いま、世の中は鬱屈としています。現世に疲れた人々が、せめてアニメや漫画くらいは手軽に幸せを感じたいのです。
アニメや漫画は、いまや現世に疲弊した人々の足裏マッサージ機として機能しているようです。
本作は、そんな人々の疲れた心につけいる自称創作家と異世界転生モノへのアンチテーゼでもあるのです。
4. アローに見る『出会いと別れの軽さ』
アローは非常に冷酷です。プラムと比べるまでもなく、作中ではトップクラスに倫理観が欠如しています。
長い付き合いだった古着屋の店長を、迷うことなく笑顔で射殺しますし、共に死線を潜ってきた黒川翔斗との別れも「じゃあね〜」のひと言。非常にあっさりしています。
当初はあんなに興味津々に質問していたのに……と思うかもしれませんが、あれは彼女の尋問だと考えてください。

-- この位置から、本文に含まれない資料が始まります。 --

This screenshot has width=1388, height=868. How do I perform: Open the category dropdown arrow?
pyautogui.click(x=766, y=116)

任務に必要な情報をかき集めている……と言った方がカッコいいでしょうか。
アローにとって、出会いと別れとは朝起きたら顔を洗うのと同じくらい当たり前なんです。
こんな人になっちゃダメだぞ!
……という気持ちを込めてます笑
5. ランエボは物言わぬ主人公
まずはじめに、作中に登場するランエボとは、ランサーエボリューションⅦのことです。本作の表紙をドドンと飾っていますね。
なぜランエボかと言いますと、実は実家にある車なんです(笑)。いつか物語に登場させて、思いっきり動かしたいという想いがあり、プラムの愛車として登場させることになりました。
さて、本題です。
本作は明確な主人公を設定していません。
限りなく主人公に近い存在は、強いて言うならプラムでしょう。ですが、プラムはあくまで物語の中心にいるだけ。主役級の役割を果たしたかと言われると、YESとは答えられません。アローを中心にして描いくこともできましたし。
では、この物語の主役級の存在は?
そう、ランエボです。
プラムとアローを常に見守っていたのも、翔斗の命を守ったのも、打ち上げロケット破壊に成功したのも、すべてこのランエボのお陰です。

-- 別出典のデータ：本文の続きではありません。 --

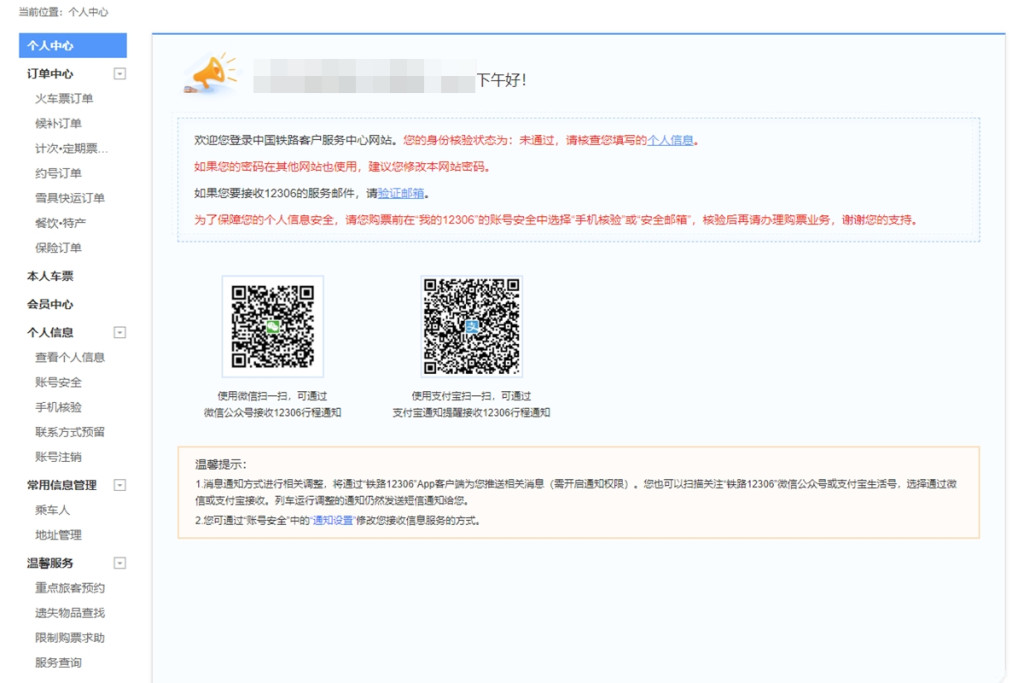Open 会员中心 in sidebar

pyautogui.click(x=50, y=304)
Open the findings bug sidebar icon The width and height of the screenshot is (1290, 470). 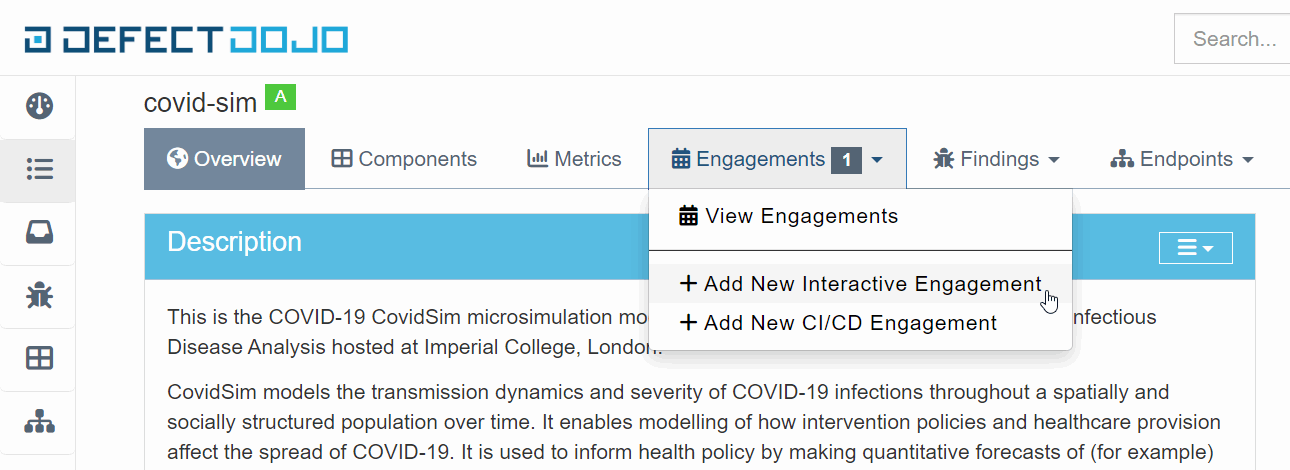point(39,295)
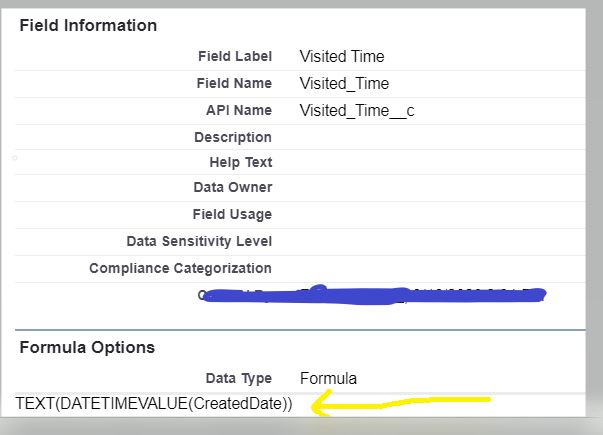Click the Field Usage row label
Viewport: 603px width, 435px height.
[232, 214]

本質的には『モノ』なので、ランエボが口を利くことはありませんし、ストーリーを通して成長することもありません。しかし、彼の働きは間違いなく、作中の人物たちの運命を決定付けました。まさに、主人公の働きです。
6. 無駄話で躍動する人物たち
本作は、びっくりするくらい無駄話が多いです。無駄話ならまだしも、ストーリー進行にはあまり関係なシーンもたくさん入れています。
なぜ無駄話が多いのか……?
結論から言いますと、それが『TEST SCENE』だからです。
本作の舞台は現世における表社会と裏社会。
世界を裏から支配しようとする悪い奴らを、それよりももっとタチの悪い奴らが潰しにかかるのが、大まかなストーリーです。
しかし、メインはそこにはありません。
『TEST SCENE』における最重要のテーマは、むしろ無駄話のシーンにあります。
どういうことか?
無駄話のシーンだけ、皆が素になるんです。
人物が自然体になるんですね。
特にプラムとアローに多い無駄話。車の話をしたり、やらかしエピソードを話したり、サービスエリアで食べ損ねたアイスクリームへの無念を語ったり……。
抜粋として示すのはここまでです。